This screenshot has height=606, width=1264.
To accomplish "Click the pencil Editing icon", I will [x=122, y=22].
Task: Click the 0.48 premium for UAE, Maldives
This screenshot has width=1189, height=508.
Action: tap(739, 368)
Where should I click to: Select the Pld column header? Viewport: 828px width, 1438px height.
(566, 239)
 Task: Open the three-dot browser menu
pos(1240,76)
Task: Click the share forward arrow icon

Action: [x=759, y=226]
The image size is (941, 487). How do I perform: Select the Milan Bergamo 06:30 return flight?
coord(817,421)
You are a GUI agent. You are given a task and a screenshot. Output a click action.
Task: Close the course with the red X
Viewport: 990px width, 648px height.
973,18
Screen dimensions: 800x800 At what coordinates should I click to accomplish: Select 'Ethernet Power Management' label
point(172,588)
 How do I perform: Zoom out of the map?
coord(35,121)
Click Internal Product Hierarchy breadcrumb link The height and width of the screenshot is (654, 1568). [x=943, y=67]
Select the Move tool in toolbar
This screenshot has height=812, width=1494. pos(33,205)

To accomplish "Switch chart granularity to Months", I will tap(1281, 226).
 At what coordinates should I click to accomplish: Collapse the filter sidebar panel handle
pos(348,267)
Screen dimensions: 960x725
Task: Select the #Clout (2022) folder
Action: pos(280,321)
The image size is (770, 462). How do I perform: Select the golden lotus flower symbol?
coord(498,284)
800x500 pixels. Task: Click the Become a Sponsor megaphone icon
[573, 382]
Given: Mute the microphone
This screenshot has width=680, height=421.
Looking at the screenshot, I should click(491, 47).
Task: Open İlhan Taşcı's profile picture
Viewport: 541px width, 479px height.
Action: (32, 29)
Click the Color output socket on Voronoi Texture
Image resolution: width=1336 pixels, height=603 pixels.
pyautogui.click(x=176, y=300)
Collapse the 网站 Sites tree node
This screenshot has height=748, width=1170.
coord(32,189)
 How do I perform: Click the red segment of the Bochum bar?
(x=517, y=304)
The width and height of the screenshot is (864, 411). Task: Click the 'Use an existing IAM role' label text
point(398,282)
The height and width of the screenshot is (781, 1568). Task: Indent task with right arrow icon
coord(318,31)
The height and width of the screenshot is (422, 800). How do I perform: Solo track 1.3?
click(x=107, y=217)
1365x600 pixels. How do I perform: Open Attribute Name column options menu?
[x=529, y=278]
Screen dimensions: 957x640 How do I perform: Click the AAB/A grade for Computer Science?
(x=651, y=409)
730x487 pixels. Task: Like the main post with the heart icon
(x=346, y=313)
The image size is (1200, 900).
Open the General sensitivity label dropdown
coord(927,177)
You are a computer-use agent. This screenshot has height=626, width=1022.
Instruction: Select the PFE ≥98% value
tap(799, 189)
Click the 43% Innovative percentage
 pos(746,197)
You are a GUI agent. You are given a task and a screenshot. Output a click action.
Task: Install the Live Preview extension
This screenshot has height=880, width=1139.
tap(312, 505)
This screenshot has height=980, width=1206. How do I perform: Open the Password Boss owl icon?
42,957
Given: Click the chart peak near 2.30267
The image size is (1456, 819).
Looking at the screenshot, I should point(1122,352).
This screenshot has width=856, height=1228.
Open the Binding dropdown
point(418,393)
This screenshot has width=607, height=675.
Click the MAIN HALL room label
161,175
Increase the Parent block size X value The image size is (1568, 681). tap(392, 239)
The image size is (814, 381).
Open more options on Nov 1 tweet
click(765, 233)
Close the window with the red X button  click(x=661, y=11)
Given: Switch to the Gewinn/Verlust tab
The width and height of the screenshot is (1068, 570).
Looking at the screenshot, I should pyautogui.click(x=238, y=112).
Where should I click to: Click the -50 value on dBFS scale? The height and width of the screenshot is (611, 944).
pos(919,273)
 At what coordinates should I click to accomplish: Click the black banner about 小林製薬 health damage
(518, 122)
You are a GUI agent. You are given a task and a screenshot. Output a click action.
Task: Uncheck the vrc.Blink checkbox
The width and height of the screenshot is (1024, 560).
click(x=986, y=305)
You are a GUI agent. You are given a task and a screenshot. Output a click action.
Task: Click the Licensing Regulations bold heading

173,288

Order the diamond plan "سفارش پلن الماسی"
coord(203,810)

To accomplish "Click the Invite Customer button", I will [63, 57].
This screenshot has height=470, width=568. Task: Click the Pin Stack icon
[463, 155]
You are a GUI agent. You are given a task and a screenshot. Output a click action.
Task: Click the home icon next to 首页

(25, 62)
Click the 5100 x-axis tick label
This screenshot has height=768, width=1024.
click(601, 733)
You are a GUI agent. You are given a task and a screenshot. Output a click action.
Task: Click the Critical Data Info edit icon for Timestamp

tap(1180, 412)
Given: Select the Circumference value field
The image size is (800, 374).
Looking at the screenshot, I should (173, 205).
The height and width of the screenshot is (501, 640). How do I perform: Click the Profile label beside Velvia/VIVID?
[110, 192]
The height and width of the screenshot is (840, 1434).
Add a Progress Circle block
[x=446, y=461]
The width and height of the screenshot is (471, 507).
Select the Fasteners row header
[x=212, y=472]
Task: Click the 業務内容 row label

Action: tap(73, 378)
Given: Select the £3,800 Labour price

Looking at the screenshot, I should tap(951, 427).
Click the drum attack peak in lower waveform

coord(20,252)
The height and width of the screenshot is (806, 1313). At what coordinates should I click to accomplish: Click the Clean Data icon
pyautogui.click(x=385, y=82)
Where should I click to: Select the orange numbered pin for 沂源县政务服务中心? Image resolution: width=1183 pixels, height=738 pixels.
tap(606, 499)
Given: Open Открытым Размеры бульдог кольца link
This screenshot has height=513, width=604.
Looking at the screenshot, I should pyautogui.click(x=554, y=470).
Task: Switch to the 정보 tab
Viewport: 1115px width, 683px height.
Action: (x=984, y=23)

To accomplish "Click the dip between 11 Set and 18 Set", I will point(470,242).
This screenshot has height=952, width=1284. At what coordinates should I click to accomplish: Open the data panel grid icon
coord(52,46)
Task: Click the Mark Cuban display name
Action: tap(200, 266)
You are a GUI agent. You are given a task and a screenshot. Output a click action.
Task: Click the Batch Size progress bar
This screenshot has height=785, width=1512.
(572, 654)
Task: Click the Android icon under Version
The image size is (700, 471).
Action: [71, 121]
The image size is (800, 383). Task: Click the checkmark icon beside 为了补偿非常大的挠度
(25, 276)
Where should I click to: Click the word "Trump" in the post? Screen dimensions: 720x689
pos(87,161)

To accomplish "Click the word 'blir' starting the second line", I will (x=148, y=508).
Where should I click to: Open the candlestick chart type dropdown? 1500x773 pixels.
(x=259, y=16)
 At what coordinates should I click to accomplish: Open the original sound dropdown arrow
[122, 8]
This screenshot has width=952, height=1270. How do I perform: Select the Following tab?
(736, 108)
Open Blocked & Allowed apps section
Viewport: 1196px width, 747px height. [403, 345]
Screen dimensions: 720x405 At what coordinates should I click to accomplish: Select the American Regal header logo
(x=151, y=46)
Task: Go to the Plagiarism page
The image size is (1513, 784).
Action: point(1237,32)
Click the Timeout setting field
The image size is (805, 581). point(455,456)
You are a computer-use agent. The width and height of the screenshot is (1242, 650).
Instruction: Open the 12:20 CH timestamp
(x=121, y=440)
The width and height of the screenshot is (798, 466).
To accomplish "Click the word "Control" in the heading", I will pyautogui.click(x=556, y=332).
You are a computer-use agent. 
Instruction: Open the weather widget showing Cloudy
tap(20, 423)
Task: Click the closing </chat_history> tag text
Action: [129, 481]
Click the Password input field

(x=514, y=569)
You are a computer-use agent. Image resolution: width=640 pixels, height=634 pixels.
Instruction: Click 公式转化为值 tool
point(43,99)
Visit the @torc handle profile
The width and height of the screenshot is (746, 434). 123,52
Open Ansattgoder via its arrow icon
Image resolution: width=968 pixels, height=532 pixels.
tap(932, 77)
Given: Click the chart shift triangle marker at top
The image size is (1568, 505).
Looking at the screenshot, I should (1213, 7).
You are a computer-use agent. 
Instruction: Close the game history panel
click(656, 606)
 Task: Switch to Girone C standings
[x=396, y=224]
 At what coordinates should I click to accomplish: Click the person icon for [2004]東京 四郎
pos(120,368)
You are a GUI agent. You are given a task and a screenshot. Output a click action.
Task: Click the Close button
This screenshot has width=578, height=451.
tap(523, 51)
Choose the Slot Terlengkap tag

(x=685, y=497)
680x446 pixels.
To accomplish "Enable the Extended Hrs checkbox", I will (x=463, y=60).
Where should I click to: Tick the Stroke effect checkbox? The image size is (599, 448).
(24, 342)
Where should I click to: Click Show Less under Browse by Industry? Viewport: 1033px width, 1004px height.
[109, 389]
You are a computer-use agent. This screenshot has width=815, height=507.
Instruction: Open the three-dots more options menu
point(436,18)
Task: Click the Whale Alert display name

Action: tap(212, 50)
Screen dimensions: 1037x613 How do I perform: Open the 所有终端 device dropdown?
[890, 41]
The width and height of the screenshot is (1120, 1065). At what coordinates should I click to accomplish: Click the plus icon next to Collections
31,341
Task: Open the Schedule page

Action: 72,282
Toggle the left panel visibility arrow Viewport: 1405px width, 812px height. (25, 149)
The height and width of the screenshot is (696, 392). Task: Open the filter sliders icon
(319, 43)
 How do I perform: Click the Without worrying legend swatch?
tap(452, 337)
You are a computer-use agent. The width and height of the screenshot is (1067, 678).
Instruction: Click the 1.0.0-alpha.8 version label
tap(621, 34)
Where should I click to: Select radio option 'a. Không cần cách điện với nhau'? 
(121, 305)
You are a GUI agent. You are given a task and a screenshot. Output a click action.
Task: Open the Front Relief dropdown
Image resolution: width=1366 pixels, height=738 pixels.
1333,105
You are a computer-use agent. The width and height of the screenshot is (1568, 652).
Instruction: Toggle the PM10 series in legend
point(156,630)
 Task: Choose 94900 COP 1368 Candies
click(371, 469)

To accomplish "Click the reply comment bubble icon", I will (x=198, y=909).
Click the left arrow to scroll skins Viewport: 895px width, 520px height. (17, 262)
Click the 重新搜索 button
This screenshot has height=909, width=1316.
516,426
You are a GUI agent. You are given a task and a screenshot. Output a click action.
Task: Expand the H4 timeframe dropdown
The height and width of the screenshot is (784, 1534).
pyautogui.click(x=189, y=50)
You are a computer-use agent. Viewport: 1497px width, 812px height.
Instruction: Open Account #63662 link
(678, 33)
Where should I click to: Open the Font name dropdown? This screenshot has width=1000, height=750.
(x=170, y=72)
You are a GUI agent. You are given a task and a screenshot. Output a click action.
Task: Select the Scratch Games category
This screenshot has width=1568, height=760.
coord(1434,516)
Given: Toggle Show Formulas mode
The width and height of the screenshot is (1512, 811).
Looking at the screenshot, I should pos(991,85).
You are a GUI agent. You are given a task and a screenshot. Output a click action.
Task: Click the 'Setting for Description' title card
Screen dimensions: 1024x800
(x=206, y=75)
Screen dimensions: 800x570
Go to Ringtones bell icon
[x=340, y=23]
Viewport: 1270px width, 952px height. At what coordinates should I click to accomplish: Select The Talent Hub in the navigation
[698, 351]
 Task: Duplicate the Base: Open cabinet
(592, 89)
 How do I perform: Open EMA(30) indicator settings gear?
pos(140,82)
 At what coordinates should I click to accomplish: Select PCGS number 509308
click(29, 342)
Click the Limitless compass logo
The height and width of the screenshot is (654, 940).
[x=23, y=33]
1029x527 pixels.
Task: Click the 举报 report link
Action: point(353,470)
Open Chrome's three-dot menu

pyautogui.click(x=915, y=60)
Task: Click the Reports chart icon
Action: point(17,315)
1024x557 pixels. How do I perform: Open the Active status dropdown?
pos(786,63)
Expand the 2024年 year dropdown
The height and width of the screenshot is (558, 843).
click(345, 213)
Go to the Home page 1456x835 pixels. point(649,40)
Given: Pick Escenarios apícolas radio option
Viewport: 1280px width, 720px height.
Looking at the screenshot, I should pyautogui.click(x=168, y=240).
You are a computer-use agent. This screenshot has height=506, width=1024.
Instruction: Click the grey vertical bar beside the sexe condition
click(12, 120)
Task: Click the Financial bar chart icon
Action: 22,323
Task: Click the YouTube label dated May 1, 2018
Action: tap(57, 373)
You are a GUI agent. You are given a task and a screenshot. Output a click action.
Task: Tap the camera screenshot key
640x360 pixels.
......
**ACTIVITY:**
If a line in the data holds the string "Expand", copy that line.

**YOUR RESPONSE:**
Task: Expand the H4 timeframe dropdown
Expand the 2024年 year dropdown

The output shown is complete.